The balisong was commonly used by Filipinos, especially those in the Tagalog region, as a self-defense and pocket utility knife. A common stereotype is that a Batangueño carries one everywhere he or she goes. Hollow-ground balisongs were also used as straight razors before conventional razors were available in the Philippines. In the hands of a trained user, the knife blade can be brought to bear quickly using one hand. Manipulations, called “flipping”, are performed for art or amusement. Blunt versions of these knives, called “trainers”, are for sale to practice tricks without the risk of injury.
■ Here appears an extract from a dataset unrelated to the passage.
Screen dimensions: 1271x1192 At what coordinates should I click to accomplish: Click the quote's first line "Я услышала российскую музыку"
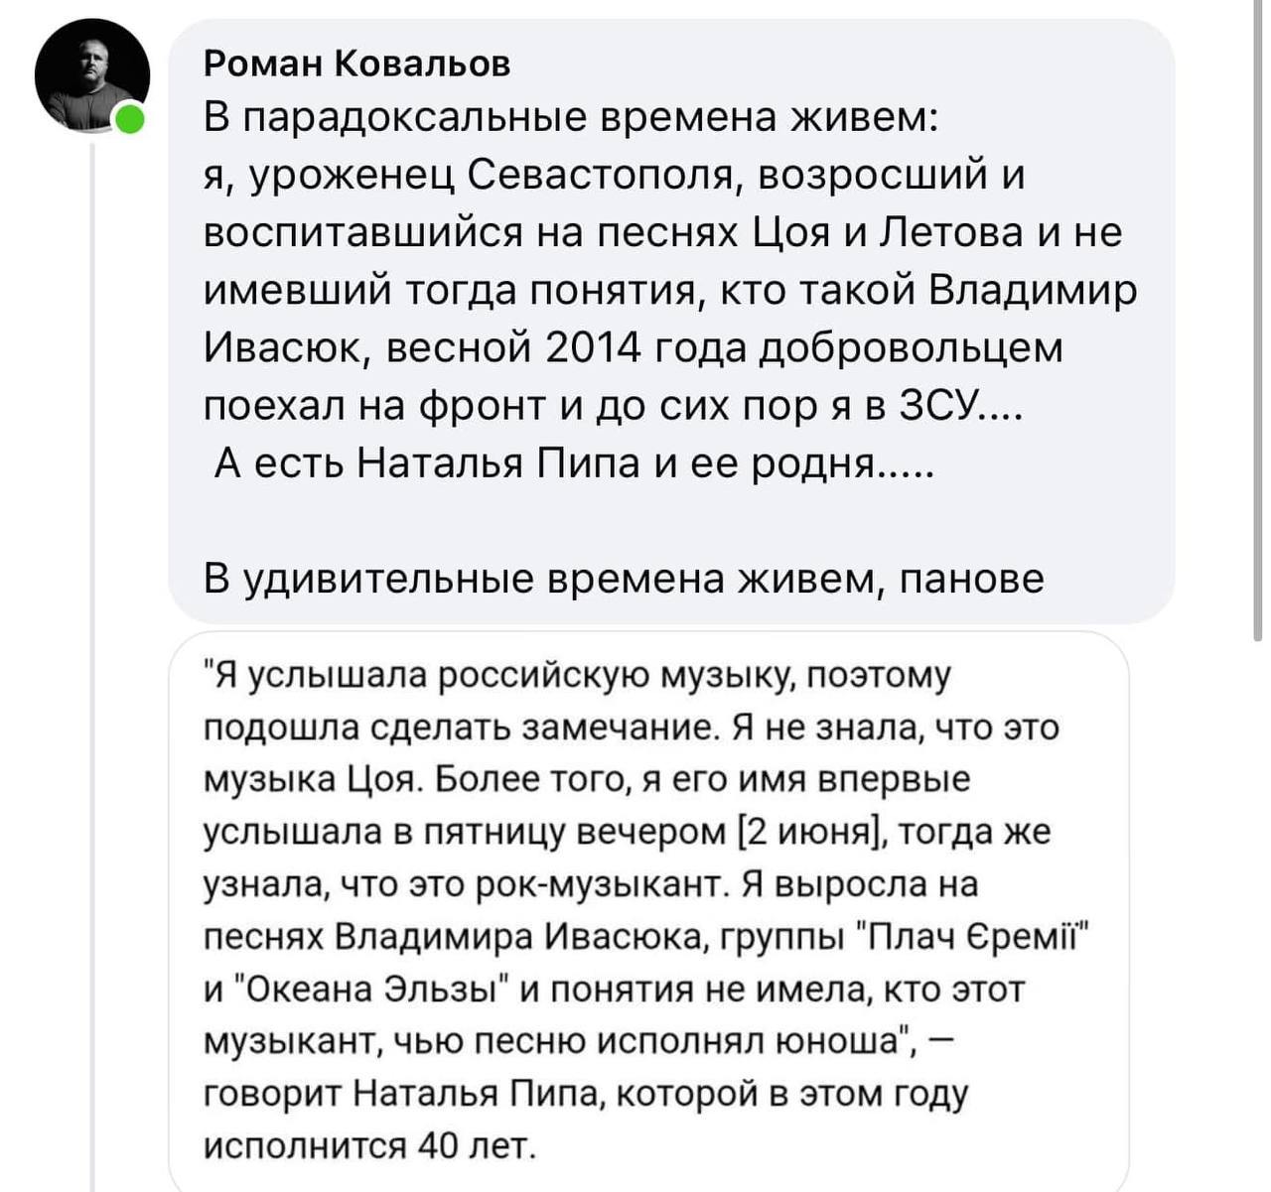(x=496, y=675)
The knife is now illegal or restricted in some countries, often under the same laws and for the same reasons that switchblades or concealed weapons are restricted, and in their country of origin they are no longer as common in urban areas as they were.Etymology
While the meaning of the term balisong is not entirely clear, a popular belief is that it is derived from the Tagalog words baling sungay (literally, “broken/folding horn”) as they were originally made from carved carabao and stag horn. Balisong is also the name of a barangay in the town of Taal, Batangas province, which became famous for crafting these knives. The traditional balisong is said to be called the veinte y nueve because they are 29 centimeters long when opened, while another story goes that it is named after a lone Batangueño who fought off 29 assailants using one.
These knives are also referred to as “fan knives” and “butterfly knives” from the motion and “click clacks” from the sound they make when they are opened and closed.
There are two main types of balisong construction: “sandwich construction” and “channel construction”.
Sandwich constructed balisong knives are assembled in layers that are generally pinned or screwed together though may sometimes use a ball-bearing system. They allow the pivot pins to be adjusted more tightly without binding. When the knife is closed, the blade rests between the layers.
For a channel constructed balisong, the main part of each handle is formed from one piece of material. In this handle, a groove is created (either by folding, milling, or being integrally cast) in which the blade rests when the knife is closed. This style is regarded as being stronger than sandwich construction.
Some of the blades of traditional butterfly knives in the Philippines were made from steel taken from railroad tracks thus giving them a decent amount of durability and hardness, while others are made from the recycled leaf springs of vehicles.
Some balisongs, like the Benchmade 51, do not use Tang Pins. Instead, it uses “Zen Pins”, which are two small pins embedded in the handles of the balisong which make contact with the bottom of the blade.